On November 12, 2021, David Stewart successfully defended the thesis: “Jet to Event Activity Correlations in Small System Collisions at STAR”.  (Advisor: Helen Caines)

Stewart explained, “My thesis analyzes data from the STAR experiment at RHIC recording collisions of protons and gold atoms which have been accelerated to near the speed of light. The collisions probe the strong force – one of the four known fundamental forces in nature (the others being gravity, electromagnetic, and the weak force). In these collisions rare, high-energy, reactions scatter quarks and gluons (partons). In head-on gold-gold collisions there are so many colliding protons and neutrons that a quark-gluon plasma (QGP) forms and slows down, or “quenches”, many of the scattered partons. Measurements in recent years have raised questions challenging the general belief that small system collisions (such as proton-proton and proton-gold collisions) are too small to form a QGP. My thesis measurements present strong evidence that there is no quenching in proton-gold collisions at RHIC’s kinematics (lower energies than at CERN’s LHC), and that the scattered partons probe the initial configurations and interactions of the colliding particles.”

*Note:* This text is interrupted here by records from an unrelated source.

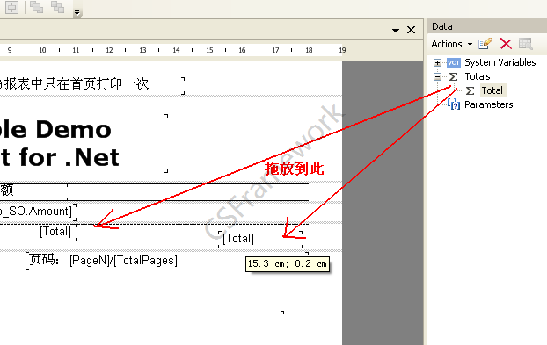Viewport: 547px width, 345px height.
Task: Select the Total item under Totals
Action: tap(492, 90)
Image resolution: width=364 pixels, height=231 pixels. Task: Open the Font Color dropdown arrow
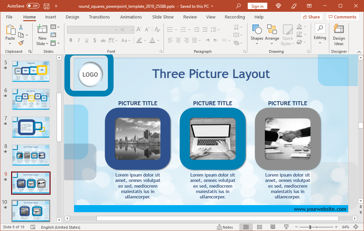(157, 41)
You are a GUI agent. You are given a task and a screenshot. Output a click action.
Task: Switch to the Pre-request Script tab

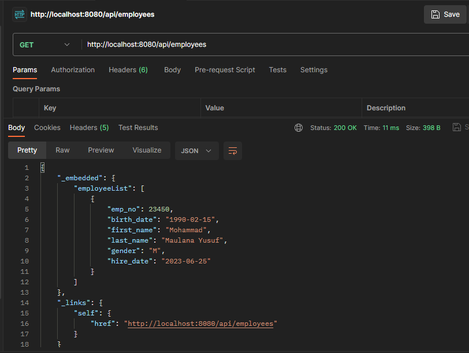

Stewart will be going to Detroit to take a postdoctoral position for STAR working with Joern Putschke at Wayne State University.

Thesis Abstract:  Heavy ion collisions at the LHC and RHIC produce a quark gluon plasma (QGP), in which quarks and gluons are deconfined into an extended medium. This “fourth phase” of matter is also believed to have been the first material phase of the universe following the Big Bang. In experiment, high energy partons scatter at short time scales and may subsequently lose energy, or are “quenched”, via interactions with the QGP. We approximate these high energy partons by “jets,” the combined four-momenta of collimated sprays of final state particles, and use these jets to probe for QGP formation and properties. We present semi-inclusive jet measurements from √sNN = 200GeV proton+gold (p+Au) collisions recorded by STAR at RHIC in 2015, which are the first semi-inclusive jet measurements for small system collisions (p/d/He3+A) at RHIC kinematics . These measurements demonstrate that, within the precision allowed by statistics and systematic uncertainties, there is no jet quenching in these small system collisions. We also present measurements of significant, and previously unexpected, correlations between the semi-inclusive jet momentum spectra and collisional event activity. We demonstrate how these results support the conclusion that correlations between jet formation and EA in small systems offer an opportunity to probe not the QGP, but rather the early initial stages of these collisions.